К ним бросились, пытались их растащить, послышались призывы к благоразумию, тем более, что преимущество было явно на стороне Марсоло, дравшегося не просто, а по всем правилам бокса, и когда из носа его противника пошла кровь, зрители окончательно возмутились. Гюро что-то пищал. Орельену удалось схватить Марсоло за обе руки и оттащить назад, а пока Марсоло отбивался, капитан Милло, при поддержке Бомпара и офицеров, положил конец непристойной сцене. Капитан, сделав вид, что не заметил начала и причины ссоры, обрушился на Марсоло, которого терпеть не мог, и заявил, что тот, прежде чем ударить сержанта, обязан был подумать о своих офицерских нашивках, и, конечно, бросил заветную фразу о «нерушимом единстве фронтовиков» и т. д., и т. п. Присутствующие не выдержали этой длинной речи и затихли.
Повсюду валялись разбитые бокалы, по скатерти расплывались винные пятна, ноги скользили по полу, усеянному остатками пищи, весь стол был загроможден грязными тарелками. «Ну и мерзость», — заметил Гюро. А Дюпюи, выставив звериную челюсть, сокрушенно вздыхал с видом человека, не успевшего вмешаться в драку, — что тут, мол, произошло? — и эффектно пружинил мускулы. Известно, артиллерист.
Публика поспешно расходилась по домам. Гюссон-Шарра требовал, чтобы Фукс вызвал ему такси. Участники банкета разбирали пальто.

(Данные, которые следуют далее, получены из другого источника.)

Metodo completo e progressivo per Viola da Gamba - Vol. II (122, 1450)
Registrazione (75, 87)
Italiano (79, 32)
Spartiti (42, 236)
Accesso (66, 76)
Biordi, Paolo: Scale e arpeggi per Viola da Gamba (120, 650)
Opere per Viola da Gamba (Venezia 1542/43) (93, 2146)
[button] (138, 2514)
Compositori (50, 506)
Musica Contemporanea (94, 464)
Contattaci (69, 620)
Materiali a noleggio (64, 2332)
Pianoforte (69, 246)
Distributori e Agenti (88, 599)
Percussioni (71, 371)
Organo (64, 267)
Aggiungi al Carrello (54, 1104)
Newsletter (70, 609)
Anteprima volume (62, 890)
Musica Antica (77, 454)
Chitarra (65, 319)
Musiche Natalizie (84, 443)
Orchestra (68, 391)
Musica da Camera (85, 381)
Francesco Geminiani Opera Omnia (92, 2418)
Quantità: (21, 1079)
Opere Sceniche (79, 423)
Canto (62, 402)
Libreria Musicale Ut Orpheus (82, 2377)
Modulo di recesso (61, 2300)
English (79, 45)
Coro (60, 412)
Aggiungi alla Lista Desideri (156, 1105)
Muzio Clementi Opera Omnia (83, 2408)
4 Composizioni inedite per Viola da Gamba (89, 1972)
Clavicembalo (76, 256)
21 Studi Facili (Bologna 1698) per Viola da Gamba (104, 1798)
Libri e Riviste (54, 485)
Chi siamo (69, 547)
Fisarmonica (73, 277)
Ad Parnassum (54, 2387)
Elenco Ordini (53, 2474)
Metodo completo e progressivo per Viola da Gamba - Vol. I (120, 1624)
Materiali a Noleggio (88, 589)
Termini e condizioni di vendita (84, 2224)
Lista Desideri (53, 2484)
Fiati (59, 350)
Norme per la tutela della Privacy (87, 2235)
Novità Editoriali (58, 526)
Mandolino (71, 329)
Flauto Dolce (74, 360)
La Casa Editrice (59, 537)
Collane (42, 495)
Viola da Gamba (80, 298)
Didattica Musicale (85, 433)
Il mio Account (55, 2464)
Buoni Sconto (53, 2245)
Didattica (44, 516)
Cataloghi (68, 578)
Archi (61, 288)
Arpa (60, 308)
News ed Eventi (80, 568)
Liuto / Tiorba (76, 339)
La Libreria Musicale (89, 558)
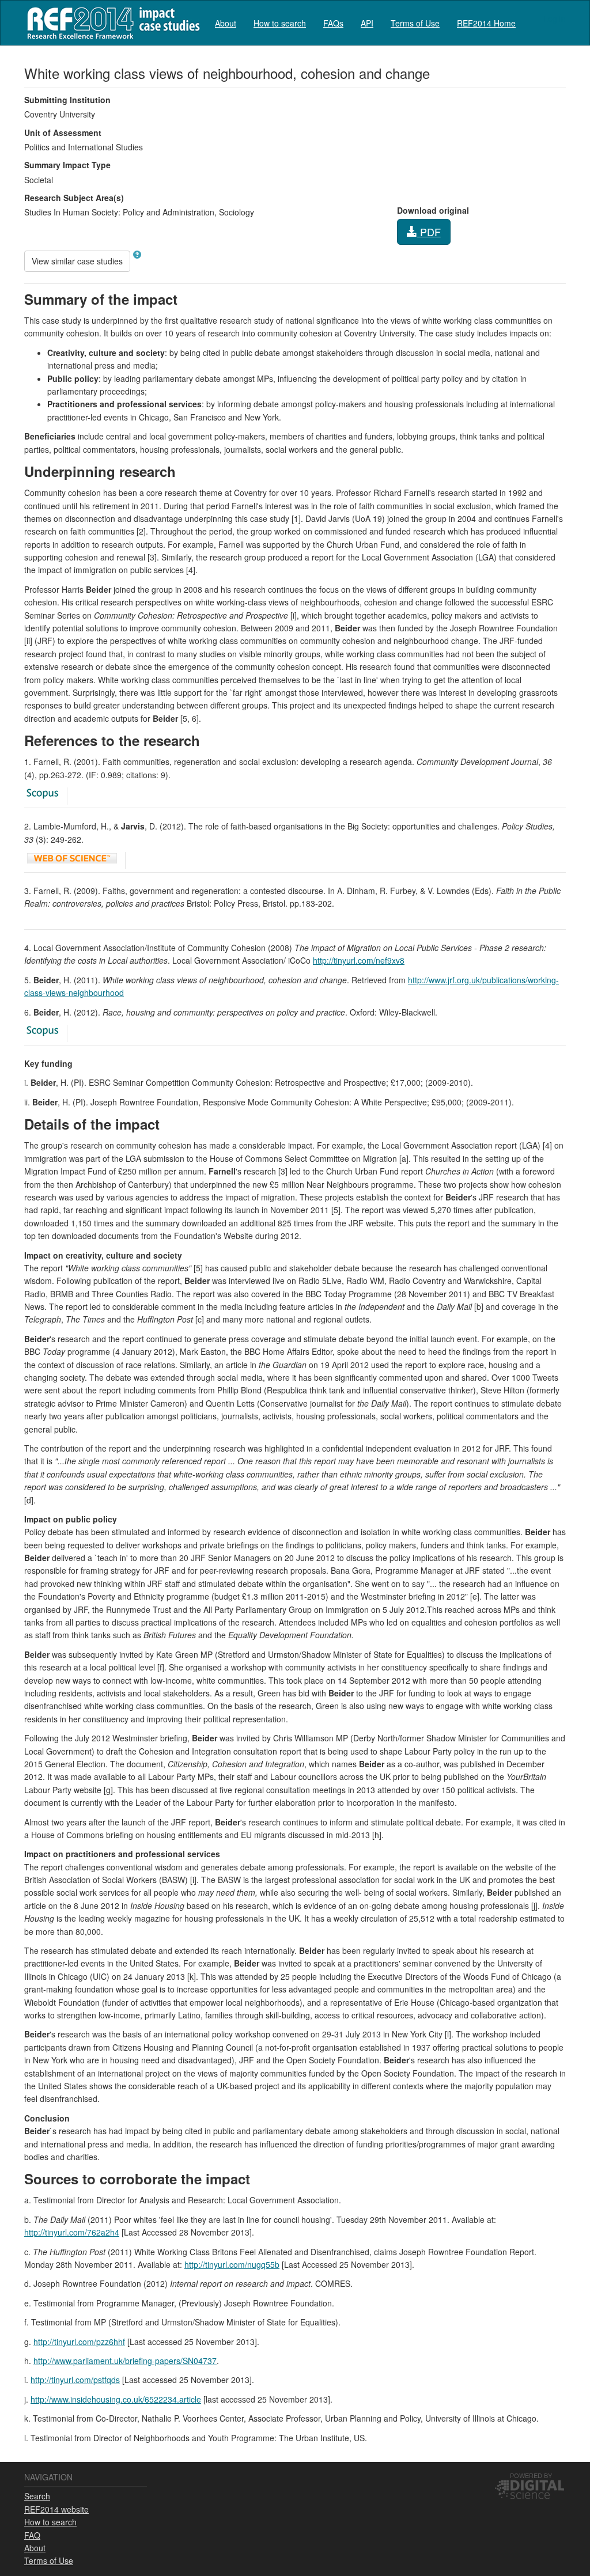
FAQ (32, 2535)
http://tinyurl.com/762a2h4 (71, 2232)
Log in (554, 18)
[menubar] (365, 22)
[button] (137, 255)
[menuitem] (225, 22)
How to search (280, 23)
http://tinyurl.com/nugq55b (231, 2264)
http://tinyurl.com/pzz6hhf (79, 2341)
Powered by (531, 2475)
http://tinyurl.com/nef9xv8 (358, 960)
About (225, 23)
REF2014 (111, 22)
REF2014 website (56, 2509)
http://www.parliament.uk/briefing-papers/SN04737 (125, 2360)
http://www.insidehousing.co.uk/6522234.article (116, 2399)
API (367, 23)
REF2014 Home (486, 23)
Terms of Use (415, 23)
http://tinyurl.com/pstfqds (75, 2379)
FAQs (333, 23)
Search (37, 2496)
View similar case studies (77, 261)
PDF (429, 231)
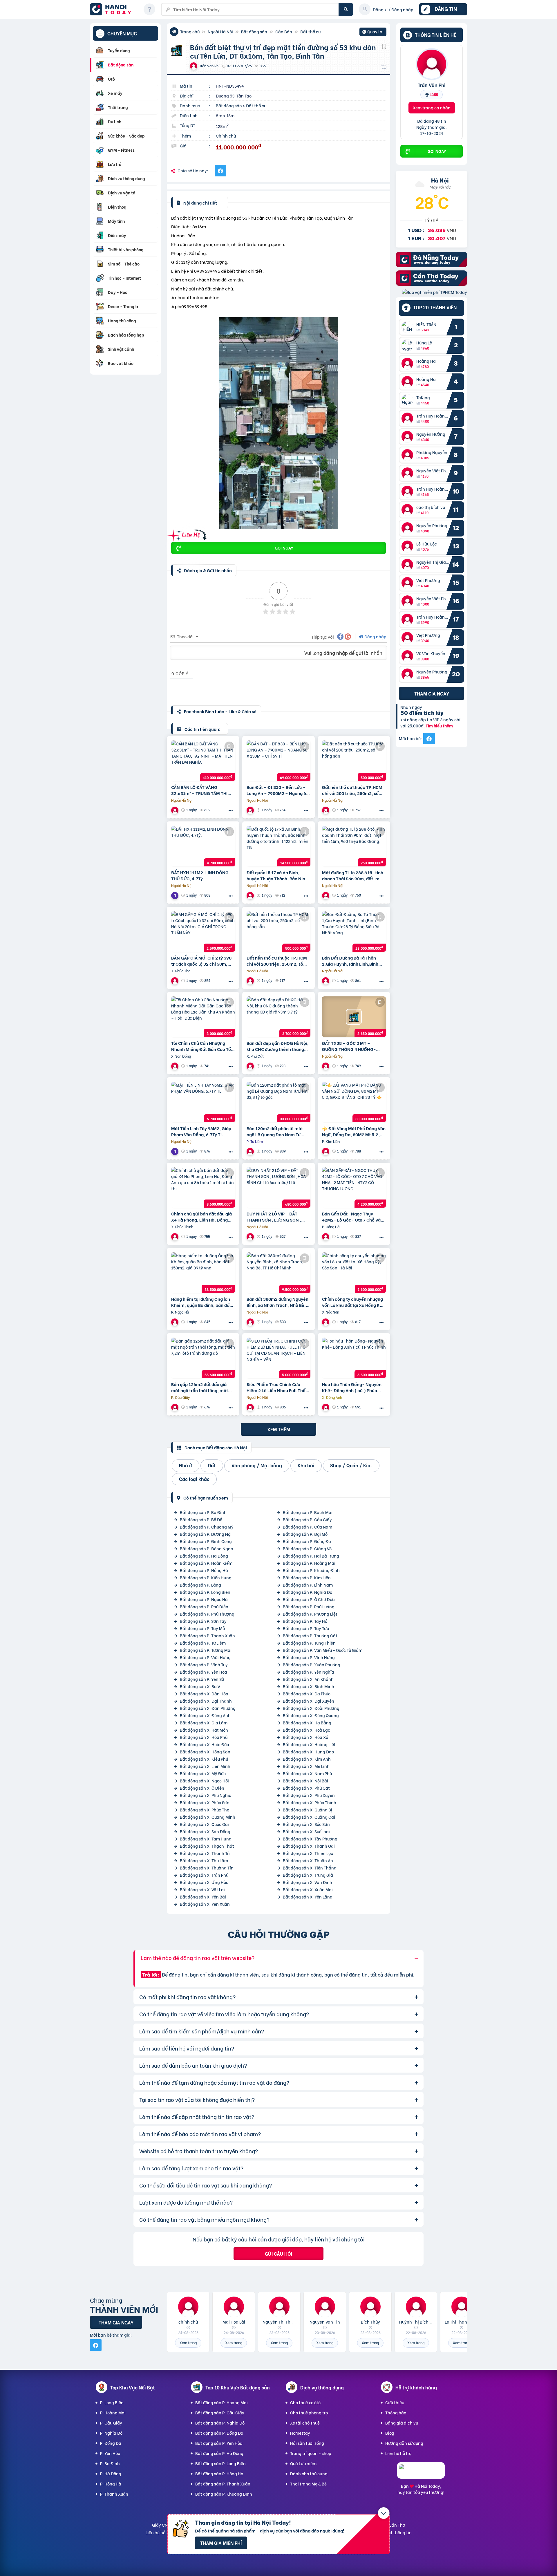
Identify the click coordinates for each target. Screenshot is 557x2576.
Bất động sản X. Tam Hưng (206, 1839)
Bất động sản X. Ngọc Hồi (204, 1780)
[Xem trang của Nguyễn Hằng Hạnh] (251, 1066)
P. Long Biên (112, 2402)
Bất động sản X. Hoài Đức (204, 1744)
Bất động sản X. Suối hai (306, 1831)
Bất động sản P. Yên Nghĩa (308, 1672)
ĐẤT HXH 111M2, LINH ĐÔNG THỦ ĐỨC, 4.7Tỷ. (200, 875)
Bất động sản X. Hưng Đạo (308, 1751)
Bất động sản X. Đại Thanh (206, 1701)
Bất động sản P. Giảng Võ (307, 1548)
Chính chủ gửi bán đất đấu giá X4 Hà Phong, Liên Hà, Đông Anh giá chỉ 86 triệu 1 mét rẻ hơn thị (201, 1217)
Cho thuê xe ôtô (305, 2402)
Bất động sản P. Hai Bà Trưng (311, 1556)
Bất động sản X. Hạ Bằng (307, 1722)
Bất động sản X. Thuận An (308, 1860)
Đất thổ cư (310, 31)
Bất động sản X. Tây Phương (310, 1839)
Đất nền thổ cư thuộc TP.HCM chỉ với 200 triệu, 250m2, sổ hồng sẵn (352, 790)
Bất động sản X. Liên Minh (205, 1766)
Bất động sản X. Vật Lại (202, 1889)
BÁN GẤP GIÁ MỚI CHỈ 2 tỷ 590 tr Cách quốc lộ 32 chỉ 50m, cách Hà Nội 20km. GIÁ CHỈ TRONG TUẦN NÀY (201, 961)
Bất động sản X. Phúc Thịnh (309, 1802)
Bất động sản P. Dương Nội (206, 1534)
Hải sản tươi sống (307, 2443)
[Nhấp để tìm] (346, 9)
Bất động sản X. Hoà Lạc (306, 1730)
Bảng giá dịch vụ (401, 2423)
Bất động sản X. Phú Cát (306, 1788)
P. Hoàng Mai (113, 2412)
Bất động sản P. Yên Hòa (203, 1672)
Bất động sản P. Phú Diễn (204, 1606)
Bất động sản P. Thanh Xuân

Доктор спросил Орельен а:
— Вы где-нибудь встречаете Новый год? — Орельен отрицательно покачал головой. — Давайте проведем вечер вместе.
Гюссон-Шарра настаивал, чтобы Орельен непременно поехал с ним на такси, но дождь перестал, и было очень кстати немножко пройтись, чтобы разогнать остатки хмеля. Получилось так, что вместе с Орельеном и доктором по лестнице собора Сакре-Кёр одновременно спускались Гюро и Бомпар.
Бомпар фамильярным жестом взял Орельена под руку:
— Рад был тебя повидать, дружище… Во время обеда нам так и не удалось поговорить… Ну, как тебя балует эта сука жизнь? Женат? Нет? Молодец, правильно делаешь. И не женись. Никогда не женись.
Над ними возвышалась белая базилика, у их ног лежал в световой дымке Париж. Холод пробирал до костей, и они плотнее запахнули пальто, подняли воротники. Гюро по своему обыкновению орал во весь голос.
— Марсоло, вечно Марсоло… Вечно ввязывается в ссору, а из-за чего спросите, и сам не знает… Тоже вояка… Когда он был при майоре адъютантом, так он только и делал что наушничал: на одного наговорит, потом на другого…
— Ну ладно, ладно, — отозвался Бомпар. — Конечно, будь здесь майор, все обошлось бы мирно… А Милло недостаточно авторитетен…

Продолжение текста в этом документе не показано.